The gaps in the discourse of the Russian Authorities are neither to be found in their declaration, as yet unquestioned, that the operation to free the hostages was a success, nor in the contradictory statements concerning the precise nature of the gas used and the reasons for the deaths of the victims; neither in the attempts to take control of press coverage of events nor even in the almost total cover-up surrounding the details of the negotiations with members of the comando unit during the seige. The Russian authorities have sided with the emerging position of Western States which have declared themselves potential victims of terrorist cells and which, in the name of safeguarding their civilian population, have assumed the right to dictate ''exception measures''.

The Russian State has gone so far as t o confer upon itself the right to dispose of the bodies of terrorists in the name of the same said ''security". No more needs to be said to demonstrate the limits to which the State will go to protect its people. The Russian State redefines, as is its wont, the demarcation lines of this 'people' and even if the 'individual originating from the Caucusus' theoretically forms a part of this defintion, Yakhar Nieserkoyeva, a 42-year old Chechen woman who was a hostage in the Dubrovka theatre spent a week in provisional detention in Moscow.
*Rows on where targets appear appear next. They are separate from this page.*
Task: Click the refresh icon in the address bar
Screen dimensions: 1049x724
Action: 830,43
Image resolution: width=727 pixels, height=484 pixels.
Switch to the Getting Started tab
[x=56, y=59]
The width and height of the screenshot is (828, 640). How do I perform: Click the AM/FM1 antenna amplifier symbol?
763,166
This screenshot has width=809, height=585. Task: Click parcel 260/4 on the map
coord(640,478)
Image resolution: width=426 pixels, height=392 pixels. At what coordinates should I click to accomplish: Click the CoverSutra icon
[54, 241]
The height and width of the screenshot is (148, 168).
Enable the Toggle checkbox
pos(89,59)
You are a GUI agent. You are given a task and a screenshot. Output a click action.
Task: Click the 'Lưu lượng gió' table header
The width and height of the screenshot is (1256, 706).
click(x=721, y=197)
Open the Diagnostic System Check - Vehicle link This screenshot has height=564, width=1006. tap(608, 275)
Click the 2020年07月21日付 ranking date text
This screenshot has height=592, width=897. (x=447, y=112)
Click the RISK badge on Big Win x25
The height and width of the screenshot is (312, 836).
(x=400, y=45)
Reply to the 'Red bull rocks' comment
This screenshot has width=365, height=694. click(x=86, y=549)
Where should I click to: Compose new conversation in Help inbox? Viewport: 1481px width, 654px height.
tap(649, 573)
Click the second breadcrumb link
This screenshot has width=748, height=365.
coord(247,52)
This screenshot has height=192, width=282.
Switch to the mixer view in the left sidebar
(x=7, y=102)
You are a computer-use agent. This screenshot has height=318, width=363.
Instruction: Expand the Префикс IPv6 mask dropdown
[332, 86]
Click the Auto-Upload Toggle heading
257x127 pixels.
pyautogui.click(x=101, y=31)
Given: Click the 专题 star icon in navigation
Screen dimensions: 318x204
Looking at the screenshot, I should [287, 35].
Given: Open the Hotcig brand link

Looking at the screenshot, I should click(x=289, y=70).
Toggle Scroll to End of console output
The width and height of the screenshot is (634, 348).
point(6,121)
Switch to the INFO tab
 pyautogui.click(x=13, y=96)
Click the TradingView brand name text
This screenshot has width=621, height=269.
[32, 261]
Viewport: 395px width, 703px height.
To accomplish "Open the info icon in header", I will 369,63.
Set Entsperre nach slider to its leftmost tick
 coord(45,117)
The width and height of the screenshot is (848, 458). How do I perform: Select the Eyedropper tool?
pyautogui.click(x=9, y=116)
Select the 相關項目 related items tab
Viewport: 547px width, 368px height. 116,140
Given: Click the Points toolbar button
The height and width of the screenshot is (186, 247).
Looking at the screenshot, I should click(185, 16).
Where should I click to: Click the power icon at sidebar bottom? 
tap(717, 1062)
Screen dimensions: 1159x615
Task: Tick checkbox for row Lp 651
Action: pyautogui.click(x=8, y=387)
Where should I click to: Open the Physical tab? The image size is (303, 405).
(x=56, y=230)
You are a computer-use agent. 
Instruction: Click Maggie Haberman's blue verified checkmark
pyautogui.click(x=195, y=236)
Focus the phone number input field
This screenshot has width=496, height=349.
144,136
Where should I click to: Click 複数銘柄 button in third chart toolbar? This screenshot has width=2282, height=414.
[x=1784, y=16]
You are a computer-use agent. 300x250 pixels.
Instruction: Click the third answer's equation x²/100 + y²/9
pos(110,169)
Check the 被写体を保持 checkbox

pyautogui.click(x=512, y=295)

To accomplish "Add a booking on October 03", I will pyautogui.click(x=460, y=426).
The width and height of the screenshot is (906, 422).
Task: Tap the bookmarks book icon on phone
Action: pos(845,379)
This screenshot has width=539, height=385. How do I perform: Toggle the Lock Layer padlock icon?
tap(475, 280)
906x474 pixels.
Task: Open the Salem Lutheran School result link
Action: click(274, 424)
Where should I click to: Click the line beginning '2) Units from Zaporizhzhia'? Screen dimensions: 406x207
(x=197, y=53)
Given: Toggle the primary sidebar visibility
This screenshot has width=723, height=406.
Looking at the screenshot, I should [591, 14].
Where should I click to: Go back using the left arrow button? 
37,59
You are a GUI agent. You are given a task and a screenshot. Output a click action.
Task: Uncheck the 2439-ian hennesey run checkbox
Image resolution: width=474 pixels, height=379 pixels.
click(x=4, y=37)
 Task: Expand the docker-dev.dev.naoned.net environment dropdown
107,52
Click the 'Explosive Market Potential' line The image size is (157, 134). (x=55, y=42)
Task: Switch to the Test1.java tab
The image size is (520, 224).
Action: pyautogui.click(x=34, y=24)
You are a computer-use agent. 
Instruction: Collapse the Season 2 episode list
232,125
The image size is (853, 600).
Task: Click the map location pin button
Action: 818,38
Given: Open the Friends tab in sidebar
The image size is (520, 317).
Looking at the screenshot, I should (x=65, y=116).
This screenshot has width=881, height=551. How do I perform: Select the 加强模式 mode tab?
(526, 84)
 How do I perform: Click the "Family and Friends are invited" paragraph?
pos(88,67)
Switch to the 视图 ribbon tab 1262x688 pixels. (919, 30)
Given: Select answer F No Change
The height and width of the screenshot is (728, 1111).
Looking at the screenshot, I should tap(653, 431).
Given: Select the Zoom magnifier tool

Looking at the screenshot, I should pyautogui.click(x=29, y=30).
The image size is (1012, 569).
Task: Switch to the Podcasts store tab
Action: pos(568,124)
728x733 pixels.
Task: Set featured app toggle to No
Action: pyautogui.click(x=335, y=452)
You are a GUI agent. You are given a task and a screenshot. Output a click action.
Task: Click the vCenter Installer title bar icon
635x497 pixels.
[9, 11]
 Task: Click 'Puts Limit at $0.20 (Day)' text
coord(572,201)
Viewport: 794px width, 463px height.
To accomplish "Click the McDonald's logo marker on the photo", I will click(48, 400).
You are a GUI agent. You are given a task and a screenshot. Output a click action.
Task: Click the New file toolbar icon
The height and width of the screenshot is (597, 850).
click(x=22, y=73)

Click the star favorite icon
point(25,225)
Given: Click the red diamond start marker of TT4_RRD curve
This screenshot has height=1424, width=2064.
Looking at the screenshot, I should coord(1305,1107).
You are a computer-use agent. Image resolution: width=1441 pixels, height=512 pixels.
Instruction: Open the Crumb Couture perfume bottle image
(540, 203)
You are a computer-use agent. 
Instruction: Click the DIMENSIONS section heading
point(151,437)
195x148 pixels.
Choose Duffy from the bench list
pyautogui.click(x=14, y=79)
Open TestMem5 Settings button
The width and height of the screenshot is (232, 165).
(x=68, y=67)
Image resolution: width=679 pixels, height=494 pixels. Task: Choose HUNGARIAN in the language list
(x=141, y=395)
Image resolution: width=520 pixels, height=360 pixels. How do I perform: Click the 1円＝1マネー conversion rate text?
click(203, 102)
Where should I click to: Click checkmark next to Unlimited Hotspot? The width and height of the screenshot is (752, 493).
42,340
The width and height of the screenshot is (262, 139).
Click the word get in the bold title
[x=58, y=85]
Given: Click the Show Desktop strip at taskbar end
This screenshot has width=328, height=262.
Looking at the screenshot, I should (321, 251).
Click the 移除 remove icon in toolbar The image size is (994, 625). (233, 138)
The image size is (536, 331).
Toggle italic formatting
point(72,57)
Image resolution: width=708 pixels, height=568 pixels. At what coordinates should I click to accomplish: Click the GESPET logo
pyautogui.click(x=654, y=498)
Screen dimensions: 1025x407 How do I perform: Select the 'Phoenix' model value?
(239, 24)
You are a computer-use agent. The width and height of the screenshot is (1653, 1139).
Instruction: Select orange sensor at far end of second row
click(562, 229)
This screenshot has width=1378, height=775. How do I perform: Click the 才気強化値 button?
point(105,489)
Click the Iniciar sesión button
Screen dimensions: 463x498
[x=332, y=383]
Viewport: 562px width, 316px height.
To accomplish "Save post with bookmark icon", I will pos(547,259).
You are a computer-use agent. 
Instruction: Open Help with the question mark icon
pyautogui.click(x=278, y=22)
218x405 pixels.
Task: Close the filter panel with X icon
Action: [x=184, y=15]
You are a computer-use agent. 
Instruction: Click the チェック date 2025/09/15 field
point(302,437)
Can a Chechen be Russian? Can a Russian be Chechen? What does ''being Russian mean''? Are we talking about a race, a nationality, citizenship? Do Chechens have a Russian passport? Are Chechens considered by the Russian State as Russian citizens?

Scenario 5

The Russian people support the activities of the authorities in their fight against terrorism. The use of violence in freeing the Moscow theatre hostages is, as such, legitimate. Thus, if the Russian State holds a monopoly of legitimate violence over its territory, how can we perceive this State when it releases common law criminals, previously condemned by its laws, and pays them to fight in a region of the same State; when it tolerates the sale of arms by its generals, in full knowledge of the fact that those very arms are used to kill its own soldiers; and when it authorises its soldiers to carry out ethnic-cleansing against the civilian population of this self-same state, in an area within that State? The Russian State imposes on its citizens the duty of obeying and respecting the law, except for those of its citizens who find themselves up against a Chechen. The Russian State neither grants the Chechen the identity of a foreigner, nor that of a citizen. The Chechen is defined by his geographical origin, the Caucasus, recognised by his dark physical appearance, noted for his sharp taste for rebellion and feared for his brews, the abuse of which can seriously damage your health. This reputation is upheld with a vengance by the Russian authorities, who allow themselves great liberties in the concoction of this exquisite vintage.

Tr. Note: The French expression is known and widely used in English for signifying that grapes used in wines are pure and unmixed. An English equivalent could be 'grapes chosen from a traceable origin which is known as a vintage'.